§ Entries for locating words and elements
* Begin *
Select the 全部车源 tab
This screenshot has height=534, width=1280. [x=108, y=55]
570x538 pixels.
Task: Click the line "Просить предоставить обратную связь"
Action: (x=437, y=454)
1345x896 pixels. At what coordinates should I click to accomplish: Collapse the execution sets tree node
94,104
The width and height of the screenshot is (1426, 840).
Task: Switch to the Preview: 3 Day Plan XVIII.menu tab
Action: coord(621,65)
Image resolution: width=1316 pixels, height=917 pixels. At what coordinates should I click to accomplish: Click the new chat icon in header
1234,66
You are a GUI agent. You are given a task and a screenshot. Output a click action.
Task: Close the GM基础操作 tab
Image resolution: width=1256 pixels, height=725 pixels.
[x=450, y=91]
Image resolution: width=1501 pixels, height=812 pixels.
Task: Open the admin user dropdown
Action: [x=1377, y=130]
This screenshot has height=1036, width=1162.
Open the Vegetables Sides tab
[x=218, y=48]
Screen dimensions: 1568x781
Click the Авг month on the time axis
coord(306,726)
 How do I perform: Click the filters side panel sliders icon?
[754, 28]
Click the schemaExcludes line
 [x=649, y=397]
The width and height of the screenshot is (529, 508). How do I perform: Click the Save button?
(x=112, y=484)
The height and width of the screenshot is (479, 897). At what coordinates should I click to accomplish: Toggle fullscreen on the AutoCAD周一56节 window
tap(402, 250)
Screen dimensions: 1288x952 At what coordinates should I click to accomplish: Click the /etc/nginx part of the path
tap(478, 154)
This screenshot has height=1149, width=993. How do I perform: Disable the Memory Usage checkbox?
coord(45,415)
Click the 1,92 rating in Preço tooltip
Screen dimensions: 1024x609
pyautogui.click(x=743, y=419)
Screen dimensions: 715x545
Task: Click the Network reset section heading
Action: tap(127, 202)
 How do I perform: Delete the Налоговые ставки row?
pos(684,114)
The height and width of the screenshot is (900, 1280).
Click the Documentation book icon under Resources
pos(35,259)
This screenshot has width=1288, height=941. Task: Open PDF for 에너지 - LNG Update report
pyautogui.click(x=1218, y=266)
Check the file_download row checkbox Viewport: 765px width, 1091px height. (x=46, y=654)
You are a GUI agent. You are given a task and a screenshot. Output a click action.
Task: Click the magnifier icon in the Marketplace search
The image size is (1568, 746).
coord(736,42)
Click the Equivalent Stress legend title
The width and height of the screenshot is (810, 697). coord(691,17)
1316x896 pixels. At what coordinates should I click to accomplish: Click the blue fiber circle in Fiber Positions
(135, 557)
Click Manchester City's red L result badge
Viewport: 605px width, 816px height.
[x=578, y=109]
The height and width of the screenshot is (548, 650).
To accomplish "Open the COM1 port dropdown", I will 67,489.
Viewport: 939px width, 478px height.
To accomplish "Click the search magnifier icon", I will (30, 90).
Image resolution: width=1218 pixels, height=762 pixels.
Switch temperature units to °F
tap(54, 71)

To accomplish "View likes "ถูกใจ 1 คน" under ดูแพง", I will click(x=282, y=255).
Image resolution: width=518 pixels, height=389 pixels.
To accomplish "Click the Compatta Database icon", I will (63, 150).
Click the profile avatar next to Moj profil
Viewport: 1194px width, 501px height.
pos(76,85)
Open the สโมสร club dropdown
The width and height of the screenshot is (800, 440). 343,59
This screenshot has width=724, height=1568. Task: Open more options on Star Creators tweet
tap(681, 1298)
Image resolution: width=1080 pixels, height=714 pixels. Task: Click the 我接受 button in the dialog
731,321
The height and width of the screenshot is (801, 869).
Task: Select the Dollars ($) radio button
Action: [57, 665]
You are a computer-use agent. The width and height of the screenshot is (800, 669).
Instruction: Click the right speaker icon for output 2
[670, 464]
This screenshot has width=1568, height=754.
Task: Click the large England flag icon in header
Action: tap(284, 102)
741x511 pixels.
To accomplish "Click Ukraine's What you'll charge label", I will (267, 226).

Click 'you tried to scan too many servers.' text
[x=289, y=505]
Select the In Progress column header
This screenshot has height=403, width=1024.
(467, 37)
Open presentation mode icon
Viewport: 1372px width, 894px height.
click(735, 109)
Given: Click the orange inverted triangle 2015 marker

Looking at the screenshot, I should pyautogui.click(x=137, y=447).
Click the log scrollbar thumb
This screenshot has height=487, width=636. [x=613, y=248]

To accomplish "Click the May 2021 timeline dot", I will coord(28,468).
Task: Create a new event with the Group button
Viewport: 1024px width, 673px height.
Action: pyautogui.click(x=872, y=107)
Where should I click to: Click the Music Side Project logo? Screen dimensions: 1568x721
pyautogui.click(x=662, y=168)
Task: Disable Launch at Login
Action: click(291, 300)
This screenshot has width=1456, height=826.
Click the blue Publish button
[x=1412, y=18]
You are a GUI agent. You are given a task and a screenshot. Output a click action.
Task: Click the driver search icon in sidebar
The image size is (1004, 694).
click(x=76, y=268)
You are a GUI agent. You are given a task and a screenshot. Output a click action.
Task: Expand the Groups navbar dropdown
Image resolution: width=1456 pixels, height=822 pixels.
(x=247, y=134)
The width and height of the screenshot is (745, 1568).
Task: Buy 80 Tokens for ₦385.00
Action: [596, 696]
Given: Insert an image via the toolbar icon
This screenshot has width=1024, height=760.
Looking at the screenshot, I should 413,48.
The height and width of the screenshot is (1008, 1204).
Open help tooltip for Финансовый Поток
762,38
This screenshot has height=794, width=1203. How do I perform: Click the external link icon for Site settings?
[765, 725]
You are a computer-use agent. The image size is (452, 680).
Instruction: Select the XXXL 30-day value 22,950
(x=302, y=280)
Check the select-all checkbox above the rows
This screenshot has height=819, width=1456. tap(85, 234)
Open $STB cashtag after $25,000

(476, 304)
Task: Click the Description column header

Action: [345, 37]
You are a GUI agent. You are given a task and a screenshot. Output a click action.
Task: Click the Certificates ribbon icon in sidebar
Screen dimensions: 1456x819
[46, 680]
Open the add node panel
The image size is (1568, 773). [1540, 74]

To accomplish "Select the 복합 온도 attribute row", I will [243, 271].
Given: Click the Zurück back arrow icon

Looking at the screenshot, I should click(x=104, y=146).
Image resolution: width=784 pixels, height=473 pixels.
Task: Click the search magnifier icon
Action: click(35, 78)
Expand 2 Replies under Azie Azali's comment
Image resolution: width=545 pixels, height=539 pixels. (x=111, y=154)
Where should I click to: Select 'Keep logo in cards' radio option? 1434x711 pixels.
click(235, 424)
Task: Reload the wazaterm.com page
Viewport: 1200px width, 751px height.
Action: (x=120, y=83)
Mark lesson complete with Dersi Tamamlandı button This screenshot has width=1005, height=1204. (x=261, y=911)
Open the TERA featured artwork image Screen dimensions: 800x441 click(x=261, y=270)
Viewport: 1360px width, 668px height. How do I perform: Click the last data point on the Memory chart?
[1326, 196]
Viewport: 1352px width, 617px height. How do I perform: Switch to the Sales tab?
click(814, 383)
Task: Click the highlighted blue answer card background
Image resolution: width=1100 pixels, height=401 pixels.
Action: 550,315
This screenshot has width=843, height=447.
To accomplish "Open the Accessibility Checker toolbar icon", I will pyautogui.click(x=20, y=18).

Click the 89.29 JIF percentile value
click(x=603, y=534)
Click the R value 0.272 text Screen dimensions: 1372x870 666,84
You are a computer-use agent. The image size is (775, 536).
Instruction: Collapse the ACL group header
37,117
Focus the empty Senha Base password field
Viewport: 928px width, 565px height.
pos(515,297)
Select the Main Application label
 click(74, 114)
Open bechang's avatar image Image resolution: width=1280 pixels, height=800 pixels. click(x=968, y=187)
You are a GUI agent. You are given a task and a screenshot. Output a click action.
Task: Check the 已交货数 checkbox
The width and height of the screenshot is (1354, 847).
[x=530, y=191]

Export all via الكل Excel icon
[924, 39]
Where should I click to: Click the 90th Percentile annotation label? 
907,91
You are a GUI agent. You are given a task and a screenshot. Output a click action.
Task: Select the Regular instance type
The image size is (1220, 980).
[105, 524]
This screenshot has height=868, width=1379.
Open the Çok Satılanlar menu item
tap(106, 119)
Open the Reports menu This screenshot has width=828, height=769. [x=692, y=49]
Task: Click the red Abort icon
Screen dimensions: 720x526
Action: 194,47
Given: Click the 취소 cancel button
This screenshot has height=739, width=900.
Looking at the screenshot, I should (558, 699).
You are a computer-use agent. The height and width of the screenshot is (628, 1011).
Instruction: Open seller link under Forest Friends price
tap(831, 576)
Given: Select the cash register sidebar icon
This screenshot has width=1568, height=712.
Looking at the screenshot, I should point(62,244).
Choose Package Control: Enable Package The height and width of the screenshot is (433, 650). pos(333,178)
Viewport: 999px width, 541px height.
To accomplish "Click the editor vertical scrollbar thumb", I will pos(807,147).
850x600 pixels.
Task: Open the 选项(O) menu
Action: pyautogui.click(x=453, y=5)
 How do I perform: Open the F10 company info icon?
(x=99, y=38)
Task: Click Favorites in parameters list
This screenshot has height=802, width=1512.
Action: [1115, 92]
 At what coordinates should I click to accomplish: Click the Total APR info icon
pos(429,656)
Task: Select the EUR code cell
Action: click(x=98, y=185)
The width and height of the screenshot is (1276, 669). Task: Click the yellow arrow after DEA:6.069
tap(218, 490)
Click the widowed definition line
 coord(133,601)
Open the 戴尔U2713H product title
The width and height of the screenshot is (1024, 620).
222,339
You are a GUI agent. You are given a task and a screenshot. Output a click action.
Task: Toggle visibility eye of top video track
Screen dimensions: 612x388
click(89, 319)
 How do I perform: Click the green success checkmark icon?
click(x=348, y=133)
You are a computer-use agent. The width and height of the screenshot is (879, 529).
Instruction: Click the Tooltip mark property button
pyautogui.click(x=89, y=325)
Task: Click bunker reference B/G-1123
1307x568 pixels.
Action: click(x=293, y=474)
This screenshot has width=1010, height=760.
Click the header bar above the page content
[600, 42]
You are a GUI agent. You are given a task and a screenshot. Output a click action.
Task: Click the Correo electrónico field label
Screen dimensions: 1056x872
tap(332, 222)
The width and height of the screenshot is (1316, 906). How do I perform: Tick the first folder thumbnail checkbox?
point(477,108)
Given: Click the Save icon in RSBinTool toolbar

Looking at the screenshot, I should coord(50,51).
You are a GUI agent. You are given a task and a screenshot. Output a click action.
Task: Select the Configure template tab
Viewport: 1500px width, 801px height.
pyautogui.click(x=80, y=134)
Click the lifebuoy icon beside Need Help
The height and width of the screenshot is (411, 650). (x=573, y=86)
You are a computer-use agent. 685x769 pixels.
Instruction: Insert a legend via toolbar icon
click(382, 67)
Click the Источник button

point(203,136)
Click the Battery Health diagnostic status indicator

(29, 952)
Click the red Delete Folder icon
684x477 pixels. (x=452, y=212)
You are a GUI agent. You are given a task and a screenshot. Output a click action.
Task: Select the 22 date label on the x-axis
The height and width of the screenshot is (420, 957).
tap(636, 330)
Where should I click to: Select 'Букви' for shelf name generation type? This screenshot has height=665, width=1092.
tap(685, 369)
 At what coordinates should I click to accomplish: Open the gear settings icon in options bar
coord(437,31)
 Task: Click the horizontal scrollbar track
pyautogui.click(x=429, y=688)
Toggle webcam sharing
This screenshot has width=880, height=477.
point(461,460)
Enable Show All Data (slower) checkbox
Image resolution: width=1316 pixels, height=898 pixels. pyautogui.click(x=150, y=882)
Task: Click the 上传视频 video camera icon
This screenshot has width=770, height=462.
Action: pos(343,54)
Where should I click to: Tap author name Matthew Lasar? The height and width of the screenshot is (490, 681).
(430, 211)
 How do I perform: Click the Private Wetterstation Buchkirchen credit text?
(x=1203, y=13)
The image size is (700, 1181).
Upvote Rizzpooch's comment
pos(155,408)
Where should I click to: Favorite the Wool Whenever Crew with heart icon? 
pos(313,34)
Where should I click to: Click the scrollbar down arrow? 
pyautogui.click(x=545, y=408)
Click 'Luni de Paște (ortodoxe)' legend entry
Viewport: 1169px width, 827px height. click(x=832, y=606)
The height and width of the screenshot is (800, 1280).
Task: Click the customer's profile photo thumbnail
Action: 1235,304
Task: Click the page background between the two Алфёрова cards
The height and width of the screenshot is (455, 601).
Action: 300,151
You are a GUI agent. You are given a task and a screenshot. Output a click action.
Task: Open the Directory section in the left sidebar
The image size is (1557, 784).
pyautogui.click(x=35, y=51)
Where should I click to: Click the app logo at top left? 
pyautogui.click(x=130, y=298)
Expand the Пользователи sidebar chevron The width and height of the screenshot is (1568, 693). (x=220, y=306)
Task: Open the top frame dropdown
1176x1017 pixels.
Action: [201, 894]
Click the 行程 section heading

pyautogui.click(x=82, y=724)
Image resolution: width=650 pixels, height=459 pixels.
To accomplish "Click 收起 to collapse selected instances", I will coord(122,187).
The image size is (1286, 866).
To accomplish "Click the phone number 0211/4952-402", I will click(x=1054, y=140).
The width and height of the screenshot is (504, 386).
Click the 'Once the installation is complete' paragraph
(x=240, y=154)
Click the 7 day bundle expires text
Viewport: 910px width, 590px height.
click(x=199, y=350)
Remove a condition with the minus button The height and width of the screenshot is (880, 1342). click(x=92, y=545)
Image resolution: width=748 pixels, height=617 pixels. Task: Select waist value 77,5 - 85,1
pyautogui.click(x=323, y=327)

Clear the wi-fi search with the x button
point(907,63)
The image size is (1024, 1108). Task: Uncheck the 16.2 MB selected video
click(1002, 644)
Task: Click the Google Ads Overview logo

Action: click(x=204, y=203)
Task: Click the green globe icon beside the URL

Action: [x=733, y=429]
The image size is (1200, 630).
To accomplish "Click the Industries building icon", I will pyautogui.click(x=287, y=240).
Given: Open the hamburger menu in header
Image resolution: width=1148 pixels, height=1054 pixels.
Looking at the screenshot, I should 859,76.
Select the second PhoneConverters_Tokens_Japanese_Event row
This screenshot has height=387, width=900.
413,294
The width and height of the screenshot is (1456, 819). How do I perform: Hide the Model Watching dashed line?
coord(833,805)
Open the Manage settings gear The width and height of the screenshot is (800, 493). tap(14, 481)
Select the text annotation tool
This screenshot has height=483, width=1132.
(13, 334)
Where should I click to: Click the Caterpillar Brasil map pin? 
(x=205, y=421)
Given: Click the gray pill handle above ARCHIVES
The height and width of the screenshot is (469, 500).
* End *
Output as a JSON list of strings the lines of the records starting with the line containing "Open the Reports" and going on through the line containing "Choose Package Control: Enable", one string per line, with blank lines omitted.

[
  "Open the Reports menu This screenshot has width=828, height=769. [x=692, y=49]",
  "Task: Click the red Abort icon",
  "Screen dimensions: 720x526",
  "Action: 194,47",
  "Given: Click the 취소 cancel button",
  "This screenshot has height=739, width=900.",
  "Looking at the screenshot, I should (558, 699).",
  "You are a computer-use agent. The height and width of the screenshot is (628, 1011).",
  "Instruction: Open seller link under Forest Friends price",
  "tap(831, 576)",
  "Given: Select the cash register sidebar icon",
  "This screenshot has width=1568, height=712.",
  "Looking at the screenshot, I should point(62,244).",
  "Choose Package Control: Enable Package The height and width of the screenshot is (433, 650). pos(333,178)"
]